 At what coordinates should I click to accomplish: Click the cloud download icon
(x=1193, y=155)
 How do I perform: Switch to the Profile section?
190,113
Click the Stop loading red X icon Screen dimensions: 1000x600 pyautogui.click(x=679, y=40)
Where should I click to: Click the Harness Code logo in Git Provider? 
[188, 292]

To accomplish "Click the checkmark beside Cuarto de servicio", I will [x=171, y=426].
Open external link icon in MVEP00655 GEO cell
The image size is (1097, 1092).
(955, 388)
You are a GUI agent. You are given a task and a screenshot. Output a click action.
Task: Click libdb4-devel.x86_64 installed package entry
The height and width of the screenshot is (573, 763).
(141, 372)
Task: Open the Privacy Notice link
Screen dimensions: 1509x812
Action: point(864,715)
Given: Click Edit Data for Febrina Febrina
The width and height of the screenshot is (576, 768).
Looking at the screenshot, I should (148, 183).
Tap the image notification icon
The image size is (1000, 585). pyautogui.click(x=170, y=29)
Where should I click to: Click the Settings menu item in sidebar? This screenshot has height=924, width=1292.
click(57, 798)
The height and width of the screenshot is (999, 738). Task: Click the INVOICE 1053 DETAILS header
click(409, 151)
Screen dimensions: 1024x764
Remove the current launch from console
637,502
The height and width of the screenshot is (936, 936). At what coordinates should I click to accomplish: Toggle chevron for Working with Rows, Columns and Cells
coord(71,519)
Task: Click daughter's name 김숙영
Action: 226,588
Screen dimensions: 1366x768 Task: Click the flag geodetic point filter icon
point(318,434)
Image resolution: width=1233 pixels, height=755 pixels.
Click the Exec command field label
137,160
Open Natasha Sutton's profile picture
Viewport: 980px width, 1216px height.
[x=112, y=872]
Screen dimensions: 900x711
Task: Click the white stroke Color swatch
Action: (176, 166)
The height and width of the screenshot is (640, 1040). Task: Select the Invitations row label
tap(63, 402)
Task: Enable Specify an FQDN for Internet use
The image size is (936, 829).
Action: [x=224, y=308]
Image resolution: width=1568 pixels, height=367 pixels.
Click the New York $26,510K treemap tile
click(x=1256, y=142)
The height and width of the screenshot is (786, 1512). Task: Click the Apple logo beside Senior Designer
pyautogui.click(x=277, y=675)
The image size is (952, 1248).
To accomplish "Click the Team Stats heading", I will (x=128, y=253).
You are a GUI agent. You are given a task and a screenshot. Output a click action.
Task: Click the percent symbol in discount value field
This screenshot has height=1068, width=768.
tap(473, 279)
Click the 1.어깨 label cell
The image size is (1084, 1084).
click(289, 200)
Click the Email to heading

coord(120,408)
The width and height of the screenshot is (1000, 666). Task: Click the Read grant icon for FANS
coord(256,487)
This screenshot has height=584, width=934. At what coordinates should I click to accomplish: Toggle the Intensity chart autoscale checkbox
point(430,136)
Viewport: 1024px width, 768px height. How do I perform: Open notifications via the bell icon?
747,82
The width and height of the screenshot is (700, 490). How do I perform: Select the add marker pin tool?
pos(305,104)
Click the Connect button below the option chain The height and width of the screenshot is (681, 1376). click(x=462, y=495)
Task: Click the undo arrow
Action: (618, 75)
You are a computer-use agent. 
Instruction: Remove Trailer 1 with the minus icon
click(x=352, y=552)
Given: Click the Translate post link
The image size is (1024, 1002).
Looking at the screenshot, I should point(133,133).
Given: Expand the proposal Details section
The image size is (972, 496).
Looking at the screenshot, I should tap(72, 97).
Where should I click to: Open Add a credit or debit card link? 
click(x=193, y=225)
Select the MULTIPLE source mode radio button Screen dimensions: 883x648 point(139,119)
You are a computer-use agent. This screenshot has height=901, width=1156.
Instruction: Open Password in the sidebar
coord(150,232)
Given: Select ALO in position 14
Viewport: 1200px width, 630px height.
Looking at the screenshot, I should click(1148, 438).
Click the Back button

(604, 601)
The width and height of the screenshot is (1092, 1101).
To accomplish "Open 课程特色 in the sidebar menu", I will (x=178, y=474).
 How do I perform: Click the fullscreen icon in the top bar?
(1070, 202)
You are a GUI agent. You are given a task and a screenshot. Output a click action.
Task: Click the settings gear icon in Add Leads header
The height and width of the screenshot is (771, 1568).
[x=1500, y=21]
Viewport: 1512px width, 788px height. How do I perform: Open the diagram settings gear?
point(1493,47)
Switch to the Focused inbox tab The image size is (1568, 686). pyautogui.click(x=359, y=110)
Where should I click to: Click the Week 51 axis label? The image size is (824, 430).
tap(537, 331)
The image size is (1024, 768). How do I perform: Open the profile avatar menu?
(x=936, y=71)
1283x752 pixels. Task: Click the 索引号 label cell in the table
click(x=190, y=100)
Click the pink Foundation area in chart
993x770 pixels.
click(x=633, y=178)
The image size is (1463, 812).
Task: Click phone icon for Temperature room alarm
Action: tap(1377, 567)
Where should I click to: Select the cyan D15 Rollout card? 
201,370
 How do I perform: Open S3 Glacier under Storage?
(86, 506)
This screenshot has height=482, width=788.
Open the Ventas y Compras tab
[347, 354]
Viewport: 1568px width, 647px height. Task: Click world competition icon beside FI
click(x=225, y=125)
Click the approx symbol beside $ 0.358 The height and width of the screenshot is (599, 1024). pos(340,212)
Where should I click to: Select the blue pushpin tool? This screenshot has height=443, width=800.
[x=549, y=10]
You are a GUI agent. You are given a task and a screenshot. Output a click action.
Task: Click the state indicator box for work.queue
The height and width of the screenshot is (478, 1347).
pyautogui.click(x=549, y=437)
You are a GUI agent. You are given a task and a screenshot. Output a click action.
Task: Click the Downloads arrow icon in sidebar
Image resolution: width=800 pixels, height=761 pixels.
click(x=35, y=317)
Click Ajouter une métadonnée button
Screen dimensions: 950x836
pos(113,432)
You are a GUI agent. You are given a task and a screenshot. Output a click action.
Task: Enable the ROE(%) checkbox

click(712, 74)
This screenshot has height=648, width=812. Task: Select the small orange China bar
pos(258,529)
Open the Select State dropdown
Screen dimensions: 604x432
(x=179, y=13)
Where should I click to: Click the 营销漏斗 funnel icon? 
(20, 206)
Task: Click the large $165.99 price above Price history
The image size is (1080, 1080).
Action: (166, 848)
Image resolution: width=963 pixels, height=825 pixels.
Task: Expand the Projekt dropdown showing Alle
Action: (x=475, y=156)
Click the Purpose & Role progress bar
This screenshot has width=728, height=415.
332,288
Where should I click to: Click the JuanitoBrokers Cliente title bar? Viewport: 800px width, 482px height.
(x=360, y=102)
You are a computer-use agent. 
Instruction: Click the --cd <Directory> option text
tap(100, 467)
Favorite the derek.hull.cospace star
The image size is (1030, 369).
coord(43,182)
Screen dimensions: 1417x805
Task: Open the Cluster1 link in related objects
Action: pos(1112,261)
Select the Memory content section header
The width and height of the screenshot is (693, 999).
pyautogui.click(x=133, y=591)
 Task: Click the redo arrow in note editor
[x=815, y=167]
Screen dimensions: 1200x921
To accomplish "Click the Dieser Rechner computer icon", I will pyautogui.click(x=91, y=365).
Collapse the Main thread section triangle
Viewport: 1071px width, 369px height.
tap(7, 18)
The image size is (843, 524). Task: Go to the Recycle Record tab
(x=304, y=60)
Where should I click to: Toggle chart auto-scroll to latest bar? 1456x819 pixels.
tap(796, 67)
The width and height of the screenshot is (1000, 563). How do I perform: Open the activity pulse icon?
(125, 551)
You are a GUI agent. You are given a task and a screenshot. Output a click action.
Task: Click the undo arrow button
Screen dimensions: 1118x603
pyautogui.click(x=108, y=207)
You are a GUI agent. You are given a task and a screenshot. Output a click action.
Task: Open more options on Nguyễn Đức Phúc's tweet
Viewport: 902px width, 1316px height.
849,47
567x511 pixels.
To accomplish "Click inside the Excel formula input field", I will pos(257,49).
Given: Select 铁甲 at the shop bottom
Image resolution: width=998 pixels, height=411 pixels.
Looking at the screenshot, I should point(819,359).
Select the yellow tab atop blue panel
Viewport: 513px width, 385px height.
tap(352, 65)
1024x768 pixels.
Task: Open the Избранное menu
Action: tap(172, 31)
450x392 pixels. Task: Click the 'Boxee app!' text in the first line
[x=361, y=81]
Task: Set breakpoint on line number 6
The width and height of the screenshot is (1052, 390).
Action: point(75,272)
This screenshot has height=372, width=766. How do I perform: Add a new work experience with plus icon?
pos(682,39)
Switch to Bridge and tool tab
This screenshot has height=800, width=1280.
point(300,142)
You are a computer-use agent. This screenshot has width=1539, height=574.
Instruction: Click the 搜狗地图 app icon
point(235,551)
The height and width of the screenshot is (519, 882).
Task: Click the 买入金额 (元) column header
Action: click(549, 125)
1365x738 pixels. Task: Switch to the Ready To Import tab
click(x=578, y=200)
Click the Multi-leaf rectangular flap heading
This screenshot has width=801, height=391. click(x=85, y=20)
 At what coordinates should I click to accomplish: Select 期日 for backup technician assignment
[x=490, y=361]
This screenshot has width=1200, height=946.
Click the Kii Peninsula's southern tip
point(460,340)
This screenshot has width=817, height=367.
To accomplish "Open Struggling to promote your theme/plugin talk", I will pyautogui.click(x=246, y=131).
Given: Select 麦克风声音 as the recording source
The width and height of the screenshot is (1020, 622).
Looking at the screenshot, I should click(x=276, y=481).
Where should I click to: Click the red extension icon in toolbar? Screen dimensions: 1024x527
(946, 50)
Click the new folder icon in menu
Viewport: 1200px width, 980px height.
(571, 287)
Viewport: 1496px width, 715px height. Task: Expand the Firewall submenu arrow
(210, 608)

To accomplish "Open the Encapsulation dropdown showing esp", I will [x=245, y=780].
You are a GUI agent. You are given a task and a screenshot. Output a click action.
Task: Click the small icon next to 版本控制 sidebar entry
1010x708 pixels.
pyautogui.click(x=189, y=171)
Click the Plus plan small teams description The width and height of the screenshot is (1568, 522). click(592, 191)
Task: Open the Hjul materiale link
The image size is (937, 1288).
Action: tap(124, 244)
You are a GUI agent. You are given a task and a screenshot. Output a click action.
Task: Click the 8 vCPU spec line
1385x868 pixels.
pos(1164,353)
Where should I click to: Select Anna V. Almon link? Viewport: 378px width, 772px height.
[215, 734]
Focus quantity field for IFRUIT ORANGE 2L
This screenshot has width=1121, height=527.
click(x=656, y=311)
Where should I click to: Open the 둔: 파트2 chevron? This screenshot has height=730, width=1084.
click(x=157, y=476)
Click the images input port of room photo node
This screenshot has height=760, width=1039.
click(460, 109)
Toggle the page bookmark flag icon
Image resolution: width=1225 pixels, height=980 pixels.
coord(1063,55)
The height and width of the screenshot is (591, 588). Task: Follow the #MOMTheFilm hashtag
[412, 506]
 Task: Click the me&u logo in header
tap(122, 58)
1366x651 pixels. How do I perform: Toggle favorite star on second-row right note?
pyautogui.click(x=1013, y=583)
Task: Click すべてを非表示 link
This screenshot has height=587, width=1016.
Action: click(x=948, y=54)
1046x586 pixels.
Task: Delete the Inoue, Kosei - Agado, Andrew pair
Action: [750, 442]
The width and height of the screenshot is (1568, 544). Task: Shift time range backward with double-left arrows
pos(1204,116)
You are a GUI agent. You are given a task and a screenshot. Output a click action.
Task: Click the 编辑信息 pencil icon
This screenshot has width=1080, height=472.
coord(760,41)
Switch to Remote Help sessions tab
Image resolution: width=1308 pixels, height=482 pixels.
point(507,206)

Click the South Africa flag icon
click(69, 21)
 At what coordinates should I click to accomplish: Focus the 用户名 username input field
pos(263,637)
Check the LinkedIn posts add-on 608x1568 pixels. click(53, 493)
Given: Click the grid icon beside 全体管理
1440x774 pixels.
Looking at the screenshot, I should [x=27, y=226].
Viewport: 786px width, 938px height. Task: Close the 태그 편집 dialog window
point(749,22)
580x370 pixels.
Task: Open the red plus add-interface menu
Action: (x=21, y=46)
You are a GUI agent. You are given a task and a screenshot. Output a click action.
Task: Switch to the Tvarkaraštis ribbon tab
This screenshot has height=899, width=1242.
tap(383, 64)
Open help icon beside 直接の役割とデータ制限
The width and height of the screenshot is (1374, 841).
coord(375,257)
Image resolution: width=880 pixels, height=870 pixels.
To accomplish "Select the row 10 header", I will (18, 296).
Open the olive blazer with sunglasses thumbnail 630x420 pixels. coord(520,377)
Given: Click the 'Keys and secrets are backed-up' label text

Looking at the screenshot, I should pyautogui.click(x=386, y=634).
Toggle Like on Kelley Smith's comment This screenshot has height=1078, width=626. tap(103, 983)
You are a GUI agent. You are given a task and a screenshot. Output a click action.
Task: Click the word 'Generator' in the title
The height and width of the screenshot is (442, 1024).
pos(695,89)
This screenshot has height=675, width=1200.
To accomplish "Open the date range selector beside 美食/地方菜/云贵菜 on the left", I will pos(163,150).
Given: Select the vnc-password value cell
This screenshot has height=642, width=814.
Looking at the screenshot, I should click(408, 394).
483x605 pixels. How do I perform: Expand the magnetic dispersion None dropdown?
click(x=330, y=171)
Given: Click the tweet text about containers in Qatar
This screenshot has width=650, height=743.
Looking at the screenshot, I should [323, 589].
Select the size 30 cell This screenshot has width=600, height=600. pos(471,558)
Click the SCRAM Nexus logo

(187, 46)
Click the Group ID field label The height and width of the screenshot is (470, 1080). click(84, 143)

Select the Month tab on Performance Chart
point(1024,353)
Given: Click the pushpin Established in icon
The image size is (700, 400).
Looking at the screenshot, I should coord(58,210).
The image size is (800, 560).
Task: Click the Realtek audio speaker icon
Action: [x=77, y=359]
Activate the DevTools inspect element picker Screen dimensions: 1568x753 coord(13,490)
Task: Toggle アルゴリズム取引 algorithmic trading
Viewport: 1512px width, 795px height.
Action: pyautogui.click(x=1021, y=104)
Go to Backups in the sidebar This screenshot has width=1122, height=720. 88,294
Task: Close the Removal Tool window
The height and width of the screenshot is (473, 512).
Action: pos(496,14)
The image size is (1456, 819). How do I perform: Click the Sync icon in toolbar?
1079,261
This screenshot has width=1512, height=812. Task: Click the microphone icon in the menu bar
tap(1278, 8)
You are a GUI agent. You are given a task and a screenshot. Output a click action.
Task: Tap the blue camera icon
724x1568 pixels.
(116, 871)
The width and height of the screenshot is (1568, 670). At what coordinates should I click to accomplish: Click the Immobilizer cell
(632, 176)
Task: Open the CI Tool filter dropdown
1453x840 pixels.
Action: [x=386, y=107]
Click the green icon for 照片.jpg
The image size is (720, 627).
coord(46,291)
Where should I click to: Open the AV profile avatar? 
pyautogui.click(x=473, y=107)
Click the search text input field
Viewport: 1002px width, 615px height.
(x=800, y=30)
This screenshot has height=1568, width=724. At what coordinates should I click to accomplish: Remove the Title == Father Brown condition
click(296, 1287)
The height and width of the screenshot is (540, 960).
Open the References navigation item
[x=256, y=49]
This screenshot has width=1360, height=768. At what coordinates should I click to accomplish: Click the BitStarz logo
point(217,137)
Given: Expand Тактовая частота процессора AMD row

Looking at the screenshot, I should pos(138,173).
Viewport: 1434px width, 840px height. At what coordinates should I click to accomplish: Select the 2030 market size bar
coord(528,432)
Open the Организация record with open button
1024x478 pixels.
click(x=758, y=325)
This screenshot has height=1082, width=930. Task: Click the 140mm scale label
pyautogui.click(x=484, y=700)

※ ※ ※

__WHAT THIS TASK INVOLVES__
Would you copy, unchanged, the stretch of the records above that begins at the line containing "Check the LinkedIn" and ends at the line containing "Open help icon beside 直接の役割とデータ制限", and only that?

__EXERCISE RESULT__
Check the LinkedIn posts add-on 608x1568 pixels. click(53, 493)
Given: Click the grid icon beside 全体管理
1440x774 pixels.
Looking at the screenshot, I should [x=27, y=226].
Viewport: 786px width, 938px height. Task: Close the 태그 편집 dialog window
point(749,22)
580x370 pixels.
Task: Open the red plus add-interface menu
Action: (x=21, y=46)
You are a GUI agent. You are given a task and a screenshot. Output a click action.
Task: Switch to the Tvarkaraštis ribbon tab
This screenshot has height=899, width=1242.
tap(383, 64)
Open help icon beside 直接の役割とデータ制限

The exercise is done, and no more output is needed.